Machine learning is a powerful set of techniques that allow computers to learn from data rather than having a human expert program a behavior by hand. Neural networks are a class of machine learning algorithm originally inspired by the brain, but which have recently have seen a lot of success at practical applications. They're at the heart of production systems at companies like Google and Facebook for face recognition, speech-to-text, and language understanding.
This course gives an overview of both the foundational ideas and the recent advances in neural net algorithms. Roughly the first 2/3 of the course focuses on supervised learning -- training the network to produce a specified behavior when one has lots of labeled examples of that behavior. The last 1/3 focuses on unsupervised learning -- the algorithm isn't given any examples of the correct behavior, and the goal is instead to discover interesting regularities in the data.
All course-related announcements will be sent to the class mailing list, csc321h1s [at] teach.cs.toronto.edu.
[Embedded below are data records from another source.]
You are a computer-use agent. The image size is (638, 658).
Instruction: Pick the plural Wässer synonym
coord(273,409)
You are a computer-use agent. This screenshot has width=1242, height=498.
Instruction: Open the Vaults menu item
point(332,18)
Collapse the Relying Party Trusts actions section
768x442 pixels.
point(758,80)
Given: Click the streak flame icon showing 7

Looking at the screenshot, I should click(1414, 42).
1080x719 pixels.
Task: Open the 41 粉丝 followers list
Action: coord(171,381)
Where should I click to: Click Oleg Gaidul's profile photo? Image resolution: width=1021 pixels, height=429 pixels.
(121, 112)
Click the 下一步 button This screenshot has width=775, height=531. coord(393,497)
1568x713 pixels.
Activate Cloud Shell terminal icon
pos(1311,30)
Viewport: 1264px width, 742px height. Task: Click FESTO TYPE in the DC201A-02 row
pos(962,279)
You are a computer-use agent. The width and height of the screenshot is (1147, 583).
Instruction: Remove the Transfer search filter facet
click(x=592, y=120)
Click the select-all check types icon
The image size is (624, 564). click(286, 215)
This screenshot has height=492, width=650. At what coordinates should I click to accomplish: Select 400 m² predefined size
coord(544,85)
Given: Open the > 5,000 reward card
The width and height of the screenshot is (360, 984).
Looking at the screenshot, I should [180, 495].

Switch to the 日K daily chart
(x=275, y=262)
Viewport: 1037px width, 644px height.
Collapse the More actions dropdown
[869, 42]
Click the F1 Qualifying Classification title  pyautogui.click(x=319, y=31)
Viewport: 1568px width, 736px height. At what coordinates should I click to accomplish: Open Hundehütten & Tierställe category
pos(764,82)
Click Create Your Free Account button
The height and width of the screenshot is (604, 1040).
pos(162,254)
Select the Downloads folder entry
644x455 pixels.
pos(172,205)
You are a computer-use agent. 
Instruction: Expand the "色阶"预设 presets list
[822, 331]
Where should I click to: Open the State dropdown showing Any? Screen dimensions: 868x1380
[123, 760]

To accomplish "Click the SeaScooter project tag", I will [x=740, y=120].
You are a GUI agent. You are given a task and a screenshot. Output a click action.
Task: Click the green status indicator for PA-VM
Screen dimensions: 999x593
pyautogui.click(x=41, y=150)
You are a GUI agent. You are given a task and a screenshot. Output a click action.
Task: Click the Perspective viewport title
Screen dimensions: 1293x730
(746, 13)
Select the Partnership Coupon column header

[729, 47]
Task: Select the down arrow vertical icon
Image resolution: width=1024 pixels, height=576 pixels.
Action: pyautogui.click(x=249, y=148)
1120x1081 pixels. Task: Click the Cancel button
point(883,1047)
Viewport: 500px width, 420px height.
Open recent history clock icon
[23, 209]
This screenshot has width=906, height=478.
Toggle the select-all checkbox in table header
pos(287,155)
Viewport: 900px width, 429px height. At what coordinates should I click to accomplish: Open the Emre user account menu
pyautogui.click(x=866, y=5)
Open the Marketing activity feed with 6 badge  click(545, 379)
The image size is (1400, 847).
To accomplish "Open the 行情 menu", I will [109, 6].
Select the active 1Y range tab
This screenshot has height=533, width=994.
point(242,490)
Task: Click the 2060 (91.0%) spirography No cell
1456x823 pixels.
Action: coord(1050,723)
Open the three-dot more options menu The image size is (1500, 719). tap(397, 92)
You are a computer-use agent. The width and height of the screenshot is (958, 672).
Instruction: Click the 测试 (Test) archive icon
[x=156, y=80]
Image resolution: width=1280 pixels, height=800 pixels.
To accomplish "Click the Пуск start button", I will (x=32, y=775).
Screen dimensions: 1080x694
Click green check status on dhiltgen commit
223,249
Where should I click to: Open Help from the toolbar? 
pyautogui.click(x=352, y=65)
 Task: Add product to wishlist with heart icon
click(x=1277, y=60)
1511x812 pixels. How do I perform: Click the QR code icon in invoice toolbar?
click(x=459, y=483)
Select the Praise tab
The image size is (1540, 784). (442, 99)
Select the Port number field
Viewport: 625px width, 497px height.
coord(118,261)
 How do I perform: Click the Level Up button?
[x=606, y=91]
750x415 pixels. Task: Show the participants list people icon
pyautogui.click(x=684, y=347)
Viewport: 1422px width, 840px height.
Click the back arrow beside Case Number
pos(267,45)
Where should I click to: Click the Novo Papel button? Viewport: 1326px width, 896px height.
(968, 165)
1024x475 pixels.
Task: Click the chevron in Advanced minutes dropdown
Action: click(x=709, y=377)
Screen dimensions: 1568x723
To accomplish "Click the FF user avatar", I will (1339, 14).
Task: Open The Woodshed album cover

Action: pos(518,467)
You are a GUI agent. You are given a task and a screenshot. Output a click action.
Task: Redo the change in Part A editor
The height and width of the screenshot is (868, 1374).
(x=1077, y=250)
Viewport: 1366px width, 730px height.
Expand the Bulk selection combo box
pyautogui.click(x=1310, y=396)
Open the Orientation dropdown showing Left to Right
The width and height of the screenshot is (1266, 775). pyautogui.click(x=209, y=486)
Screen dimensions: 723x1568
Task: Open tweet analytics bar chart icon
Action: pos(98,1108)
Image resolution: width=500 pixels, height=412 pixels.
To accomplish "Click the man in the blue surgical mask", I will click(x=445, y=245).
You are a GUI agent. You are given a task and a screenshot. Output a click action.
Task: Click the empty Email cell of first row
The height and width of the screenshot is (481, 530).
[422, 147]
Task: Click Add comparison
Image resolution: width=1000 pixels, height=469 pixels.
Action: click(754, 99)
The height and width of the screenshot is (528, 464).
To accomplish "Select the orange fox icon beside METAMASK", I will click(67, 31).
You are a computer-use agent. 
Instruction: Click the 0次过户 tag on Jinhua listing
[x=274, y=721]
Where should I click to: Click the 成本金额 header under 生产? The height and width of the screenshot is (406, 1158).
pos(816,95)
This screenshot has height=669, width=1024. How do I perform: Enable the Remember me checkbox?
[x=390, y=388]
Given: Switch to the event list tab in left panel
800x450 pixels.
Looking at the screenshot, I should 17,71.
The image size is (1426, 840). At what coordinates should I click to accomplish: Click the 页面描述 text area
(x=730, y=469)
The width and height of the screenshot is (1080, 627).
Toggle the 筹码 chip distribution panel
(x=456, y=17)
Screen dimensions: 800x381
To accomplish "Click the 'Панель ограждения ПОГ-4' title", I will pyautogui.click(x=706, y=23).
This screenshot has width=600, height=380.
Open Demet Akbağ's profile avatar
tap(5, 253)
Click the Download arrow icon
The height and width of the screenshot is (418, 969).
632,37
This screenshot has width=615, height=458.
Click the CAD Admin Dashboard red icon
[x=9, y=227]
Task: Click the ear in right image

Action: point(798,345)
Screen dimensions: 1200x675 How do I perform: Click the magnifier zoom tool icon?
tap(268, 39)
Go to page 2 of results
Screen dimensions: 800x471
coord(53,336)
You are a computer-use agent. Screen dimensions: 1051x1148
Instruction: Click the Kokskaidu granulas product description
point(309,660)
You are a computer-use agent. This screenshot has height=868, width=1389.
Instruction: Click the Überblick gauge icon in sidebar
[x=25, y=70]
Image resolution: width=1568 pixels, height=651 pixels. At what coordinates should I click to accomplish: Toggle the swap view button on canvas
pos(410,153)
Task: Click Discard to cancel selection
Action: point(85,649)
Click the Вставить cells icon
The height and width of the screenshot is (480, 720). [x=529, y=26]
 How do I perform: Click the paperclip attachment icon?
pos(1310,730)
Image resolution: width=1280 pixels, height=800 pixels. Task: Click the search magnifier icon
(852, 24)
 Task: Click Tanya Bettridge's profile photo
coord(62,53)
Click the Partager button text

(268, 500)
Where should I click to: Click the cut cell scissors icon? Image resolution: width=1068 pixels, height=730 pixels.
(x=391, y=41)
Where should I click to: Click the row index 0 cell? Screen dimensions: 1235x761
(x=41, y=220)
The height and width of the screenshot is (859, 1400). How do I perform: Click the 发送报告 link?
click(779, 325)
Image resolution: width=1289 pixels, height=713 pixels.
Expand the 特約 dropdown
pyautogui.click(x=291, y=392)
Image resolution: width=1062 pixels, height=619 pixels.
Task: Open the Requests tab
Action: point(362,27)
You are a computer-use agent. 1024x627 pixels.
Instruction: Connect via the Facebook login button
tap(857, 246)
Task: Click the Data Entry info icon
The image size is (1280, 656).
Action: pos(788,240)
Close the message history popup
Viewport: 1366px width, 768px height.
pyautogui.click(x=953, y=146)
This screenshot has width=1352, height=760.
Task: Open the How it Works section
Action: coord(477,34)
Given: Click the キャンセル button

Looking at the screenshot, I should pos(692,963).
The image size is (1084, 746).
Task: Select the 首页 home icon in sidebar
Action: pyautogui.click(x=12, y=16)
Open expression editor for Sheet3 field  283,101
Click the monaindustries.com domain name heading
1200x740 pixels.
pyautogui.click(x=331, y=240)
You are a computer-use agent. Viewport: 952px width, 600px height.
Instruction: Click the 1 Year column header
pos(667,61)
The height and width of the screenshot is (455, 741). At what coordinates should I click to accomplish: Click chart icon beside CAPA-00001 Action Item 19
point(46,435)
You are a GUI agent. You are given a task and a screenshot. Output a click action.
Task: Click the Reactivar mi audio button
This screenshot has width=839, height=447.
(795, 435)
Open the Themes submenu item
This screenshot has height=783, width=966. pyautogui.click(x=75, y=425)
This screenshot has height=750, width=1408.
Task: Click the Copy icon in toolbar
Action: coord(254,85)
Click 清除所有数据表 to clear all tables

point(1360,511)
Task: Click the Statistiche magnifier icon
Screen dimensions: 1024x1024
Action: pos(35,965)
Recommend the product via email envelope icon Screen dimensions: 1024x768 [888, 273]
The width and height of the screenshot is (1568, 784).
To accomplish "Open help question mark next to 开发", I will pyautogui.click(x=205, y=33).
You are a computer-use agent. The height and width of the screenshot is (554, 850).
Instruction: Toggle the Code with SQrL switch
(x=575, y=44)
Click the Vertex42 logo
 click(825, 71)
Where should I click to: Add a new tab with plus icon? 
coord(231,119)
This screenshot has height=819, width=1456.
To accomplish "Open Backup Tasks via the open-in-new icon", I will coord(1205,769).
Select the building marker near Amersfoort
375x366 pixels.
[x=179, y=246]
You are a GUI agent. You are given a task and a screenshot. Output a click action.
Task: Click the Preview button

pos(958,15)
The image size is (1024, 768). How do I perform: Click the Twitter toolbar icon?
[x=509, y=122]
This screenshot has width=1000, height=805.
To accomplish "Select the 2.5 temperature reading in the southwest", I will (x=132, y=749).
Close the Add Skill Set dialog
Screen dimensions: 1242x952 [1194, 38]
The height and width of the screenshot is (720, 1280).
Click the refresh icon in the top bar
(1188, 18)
We will use Discourse as the discussion forum. If you have a question you think would be relevant to the whole class, please post it there so that everyone gets the benefit of the answer. Please include the part of the course (e.g. "Homework 1", "Lecture 2") in the subject.
If you want to contact the course staff privately, please e-mail csc321ta [at] cs.toronto.edu (for the TAs and the instructor) or csc321prof [at] cs.toronto.edu (for only the instructor).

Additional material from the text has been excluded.